Within the computing power boundaries of the ARC test, o3 scored 75.7%. That's way above the 5% achieved by the GPT-4o model, currently the best ChatGPT model available to free users. While we're still some way short of AGI (the model is still below human scores, and couldn't complete all the tasks), that's an impressive step up.
"OpenAI's new o3 model represents a significant leap forward in AI's ability to adapt to novel tasks," writes François Chollet, the software engineer who designed the ARC test. "This is not merely incremental improvement, but a genuine breakthrough, marking a qualitative shift in AI capabilities compared to the prior limitations of LLMs."
Predictably, OpenAI didn't talk about the energy demands of AI, the ethics of training AI on publicly available data that may be copyrighted, or the tendency for these models to hallucinate wrong answers—while mistakes should be fewer because of o3's extra thinking time, they won't be eradicated.
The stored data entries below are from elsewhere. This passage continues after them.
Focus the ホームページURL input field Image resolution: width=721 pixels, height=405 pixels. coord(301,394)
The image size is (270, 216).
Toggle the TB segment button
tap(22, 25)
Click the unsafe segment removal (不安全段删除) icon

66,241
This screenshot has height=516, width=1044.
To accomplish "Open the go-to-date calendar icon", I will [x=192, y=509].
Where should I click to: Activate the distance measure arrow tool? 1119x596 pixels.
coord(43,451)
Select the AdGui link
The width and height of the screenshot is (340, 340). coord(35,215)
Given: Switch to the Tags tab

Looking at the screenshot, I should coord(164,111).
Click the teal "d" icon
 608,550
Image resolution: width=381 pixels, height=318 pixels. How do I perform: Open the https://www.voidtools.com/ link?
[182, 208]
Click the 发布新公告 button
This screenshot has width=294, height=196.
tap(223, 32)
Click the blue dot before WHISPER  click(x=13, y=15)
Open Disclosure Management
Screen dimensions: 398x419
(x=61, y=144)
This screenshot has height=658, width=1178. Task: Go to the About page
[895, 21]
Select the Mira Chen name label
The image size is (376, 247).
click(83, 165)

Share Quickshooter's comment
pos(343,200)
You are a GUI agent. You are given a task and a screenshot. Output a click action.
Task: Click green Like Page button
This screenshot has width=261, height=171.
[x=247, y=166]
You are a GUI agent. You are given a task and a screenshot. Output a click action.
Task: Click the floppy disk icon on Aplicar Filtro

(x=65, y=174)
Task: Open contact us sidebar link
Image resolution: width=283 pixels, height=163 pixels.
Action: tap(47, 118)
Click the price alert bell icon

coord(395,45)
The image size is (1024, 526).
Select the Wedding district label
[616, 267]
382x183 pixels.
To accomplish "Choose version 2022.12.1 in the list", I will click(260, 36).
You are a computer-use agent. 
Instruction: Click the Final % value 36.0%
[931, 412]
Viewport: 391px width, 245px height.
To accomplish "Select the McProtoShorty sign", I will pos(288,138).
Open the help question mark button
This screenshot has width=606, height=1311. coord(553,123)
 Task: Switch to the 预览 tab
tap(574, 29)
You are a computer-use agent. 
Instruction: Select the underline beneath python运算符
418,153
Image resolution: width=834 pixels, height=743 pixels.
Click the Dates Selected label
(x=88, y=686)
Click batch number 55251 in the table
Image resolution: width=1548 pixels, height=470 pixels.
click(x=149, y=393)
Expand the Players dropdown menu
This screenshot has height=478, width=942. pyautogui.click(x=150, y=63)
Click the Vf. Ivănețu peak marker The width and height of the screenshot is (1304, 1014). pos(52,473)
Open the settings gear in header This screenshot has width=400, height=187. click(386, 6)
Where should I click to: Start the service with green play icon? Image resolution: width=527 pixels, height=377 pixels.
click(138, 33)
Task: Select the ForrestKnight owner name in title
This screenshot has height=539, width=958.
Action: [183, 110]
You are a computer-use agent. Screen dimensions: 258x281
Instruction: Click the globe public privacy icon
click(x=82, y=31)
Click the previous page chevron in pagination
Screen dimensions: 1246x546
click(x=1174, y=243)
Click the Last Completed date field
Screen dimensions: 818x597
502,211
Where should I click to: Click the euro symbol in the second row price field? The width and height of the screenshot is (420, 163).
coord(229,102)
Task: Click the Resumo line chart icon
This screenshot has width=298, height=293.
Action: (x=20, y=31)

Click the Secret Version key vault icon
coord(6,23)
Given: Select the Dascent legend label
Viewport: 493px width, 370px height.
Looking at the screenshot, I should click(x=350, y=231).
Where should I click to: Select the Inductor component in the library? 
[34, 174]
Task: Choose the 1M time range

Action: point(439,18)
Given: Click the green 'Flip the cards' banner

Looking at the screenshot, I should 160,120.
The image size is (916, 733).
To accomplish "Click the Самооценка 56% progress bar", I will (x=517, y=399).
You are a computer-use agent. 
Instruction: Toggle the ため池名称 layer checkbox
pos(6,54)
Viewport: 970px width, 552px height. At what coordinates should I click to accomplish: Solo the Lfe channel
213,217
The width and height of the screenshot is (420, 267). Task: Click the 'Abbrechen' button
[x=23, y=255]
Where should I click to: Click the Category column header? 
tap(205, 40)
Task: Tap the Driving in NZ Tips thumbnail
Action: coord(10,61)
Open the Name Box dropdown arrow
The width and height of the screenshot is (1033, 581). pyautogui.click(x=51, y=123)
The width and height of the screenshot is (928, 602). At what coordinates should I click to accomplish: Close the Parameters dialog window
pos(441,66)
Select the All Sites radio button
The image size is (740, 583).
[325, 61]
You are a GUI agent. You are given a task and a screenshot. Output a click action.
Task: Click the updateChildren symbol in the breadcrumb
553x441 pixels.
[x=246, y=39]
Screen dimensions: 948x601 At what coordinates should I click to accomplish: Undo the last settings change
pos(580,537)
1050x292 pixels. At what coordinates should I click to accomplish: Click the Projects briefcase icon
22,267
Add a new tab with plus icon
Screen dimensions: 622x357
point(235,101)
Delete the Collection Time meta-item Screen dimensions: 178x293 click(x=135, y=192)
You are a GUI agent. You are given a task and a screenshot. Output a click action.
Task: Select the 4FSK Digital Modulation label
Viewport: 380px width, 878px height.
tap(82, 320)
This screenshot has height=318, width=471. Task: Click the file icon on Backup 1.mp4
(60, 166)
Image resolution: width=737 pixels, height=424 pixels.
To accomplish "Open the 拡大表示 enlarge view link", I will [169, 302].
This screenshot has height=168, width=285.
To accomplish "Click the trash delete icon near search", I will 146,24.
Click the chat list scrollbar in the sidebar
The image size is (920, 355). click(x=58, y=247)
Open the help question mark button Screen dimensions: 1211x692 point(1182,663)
What the company did mention is an expansion of its safety testing program, designed to prevent these models from being used for malicious purposes.
The ability for AI models to truly "think" or "reason"—or at least attempt some approximation of those human capabilities—will no doubt continue to be discussed as AI development progresses. Google has also just unveiled its Gemini 2.0 model, which brings with it improved reasoning.